His brothers didn’t like him a lot. In fact, they even wanted to kill him. So one day when their daddy sent little Joe out to check on the boys, they came up with a plan to get even with him for all his dreamin’. They tore his sharp-looking sport coat off of him and threw him in a big hole in the ground. And while they were eatin’ supper, another bunch of guys came by on their way to Egypt.

Little Joe’s life took another curve when his brothers suddenly decided to sell him to these guys going to Egypt. After all, he was their own flesh and blood and they really didn’t want to kill him. So they pulled him out of the hole and sold him for twenty pieces of silver to the guys going to Egypt. And then they even lied to their daddy about what happened to Joseph. And their lies caused a lot of pain and agony in the family.

Joseph’s life, and the job he would eventually have, took even yet another turn once he got to Egypt. But that’s a story for another day. But to say that he never dreamed of doing what he wound up doing is the understatement of the century. Through all the curves in his road and through all the bad stuff that happened to him, God worked His plan. And His plan was for Joseph to get to Egypt so he could eventually save many lives. Including his brothers who had thrown him in the hole to begin with. Every thing that happened in his life was in preparation for God to use Joseph in a mighty way.

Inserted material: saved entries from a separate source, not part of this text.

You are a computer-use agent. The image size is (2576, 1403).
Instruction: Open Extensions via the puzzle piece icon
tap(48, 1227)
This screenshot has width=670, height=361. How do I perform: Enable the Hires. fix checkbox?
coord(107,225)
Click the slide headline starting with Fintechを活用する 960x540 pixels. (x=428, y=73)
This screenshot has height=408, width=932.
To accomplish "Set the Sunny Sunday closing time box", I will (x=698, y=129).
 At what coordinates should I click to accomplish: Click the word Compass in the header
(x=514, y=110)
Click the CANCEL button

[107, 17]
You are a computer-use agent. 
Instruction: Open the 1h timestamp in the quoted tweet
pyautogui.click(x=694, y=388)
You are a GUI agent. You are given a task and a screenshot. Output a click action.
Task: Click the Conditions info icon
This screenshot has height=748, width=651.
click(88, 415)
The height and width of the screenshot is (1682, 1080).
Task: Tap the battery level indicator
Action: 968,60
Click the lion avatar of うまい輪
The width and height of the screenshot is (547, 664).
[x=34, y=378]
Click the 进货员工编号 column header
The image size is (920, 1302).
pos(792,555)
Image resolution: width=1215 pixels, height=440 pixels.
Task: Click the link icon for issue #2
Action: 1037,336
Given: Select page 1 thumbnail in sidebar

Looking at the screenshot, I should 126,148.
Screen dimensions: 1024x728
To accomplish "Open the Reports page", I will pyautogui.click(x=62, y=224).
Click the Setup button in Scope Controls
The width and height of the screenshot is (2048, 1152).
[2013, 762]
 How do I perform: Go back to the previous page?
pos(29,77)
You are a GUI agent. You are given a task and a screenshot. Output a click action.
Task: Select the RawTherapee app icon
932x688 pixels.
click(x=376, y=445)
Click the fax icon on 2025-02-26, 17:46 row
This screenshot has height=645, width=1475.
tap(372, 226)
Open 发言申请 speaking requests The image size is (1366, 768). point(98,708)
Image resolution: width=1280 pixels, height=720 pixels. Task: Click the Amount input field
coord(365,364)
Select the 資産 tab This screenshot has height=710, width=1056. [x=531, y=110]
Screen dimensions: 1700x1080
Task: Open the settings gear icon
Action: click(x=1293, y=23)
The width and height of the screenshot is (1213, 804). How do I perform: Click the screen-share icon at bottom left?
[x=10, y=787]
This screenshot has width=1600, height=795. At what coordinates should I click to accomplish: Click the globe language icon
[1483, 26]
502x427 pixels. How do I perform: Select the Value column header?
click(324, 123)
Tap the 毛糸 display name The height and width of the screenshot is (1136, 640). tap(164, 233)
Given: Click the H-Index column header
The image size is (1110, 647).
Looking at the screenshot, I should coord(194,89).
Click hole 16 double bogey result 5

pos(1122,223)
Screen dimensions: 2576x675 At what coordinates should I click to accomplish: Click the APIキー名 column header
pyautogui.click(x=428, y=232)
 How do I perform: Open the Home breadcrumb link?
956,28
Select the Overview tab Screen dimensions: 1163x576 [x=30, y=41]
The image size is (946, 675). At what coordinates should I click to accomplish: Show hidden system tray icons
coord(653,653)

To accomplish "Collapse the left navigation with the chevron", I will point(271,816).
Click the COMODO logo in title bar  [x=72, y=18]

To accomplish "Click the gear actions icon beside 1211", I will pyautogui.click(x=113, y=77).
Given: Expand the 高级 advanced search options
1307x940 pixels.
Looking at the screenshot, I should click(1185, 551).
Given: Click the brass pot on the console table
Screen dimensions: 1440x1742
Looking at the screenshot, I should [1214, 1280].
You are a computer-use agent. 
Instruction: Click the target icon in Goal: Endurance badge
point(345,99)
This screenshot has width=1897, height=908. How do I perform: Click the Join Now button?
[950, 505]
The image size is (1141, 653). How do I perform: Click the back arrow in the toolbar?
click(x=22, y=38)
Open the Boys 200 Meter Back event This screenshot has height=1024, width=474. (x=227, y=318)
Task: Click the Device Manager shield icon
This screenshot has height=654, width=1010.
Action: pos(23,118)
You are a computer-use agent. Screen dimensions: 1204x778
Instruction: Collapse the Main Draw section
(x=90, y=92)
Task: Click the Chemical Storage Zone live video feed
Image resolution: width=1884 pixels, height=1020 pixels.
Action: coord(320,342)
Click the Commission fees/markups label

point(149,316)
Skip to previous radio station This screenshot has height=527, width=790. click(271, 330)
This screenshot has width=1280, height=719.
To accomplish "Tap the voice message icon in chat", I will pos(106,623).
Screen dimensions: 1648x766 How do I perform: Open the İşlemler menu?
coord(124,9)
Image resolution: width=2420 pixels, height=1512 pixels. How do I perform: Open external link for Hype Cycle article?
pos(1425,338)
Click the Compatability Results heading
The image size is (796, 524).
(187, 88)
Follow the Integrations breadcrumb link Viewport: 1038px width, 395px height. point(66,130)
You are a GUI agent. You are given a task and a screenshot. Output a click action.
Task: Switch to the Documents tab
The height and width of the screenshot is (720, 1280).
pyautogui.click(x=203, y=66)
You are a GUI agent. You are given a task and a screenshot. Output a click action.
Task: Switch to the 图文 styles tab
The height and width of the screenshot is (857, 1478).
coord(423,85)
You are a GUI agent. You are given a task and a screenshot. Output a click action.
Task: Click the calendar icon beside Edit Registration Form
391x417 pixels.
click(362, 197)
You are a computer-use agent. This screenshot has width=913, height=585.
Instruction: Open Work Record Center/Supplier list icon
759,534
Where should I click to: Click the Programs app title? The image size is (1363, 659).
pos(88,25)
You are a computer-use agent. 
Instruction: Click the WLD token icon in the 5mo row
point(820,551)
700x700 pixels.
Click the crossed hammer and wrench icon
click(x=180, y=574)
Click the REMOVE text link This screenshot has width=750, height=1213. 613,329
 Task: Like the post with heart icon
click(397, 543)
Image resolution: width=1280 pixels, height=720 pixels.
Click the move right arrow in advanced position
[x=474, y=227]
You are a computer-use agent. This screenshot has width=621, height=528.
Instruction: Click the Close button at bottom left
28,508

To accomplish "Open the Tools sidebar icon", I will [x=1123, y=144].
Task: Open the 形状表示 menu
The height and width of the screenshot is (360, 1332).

Butcher, baker, or candlestick maker – it doesn’t matter what you’re doing right now. God has a plan for all our lives. And the curves we hit on the road of life aren’t what’s important. Curves don’t last forever. It’s what we do when God brings us out of them that counts. He has the perfect job for each and every one of us. Don’t let the curves you have to go through send you flying sideways into the ditch.

Hands on the wheel. Eyes on the road.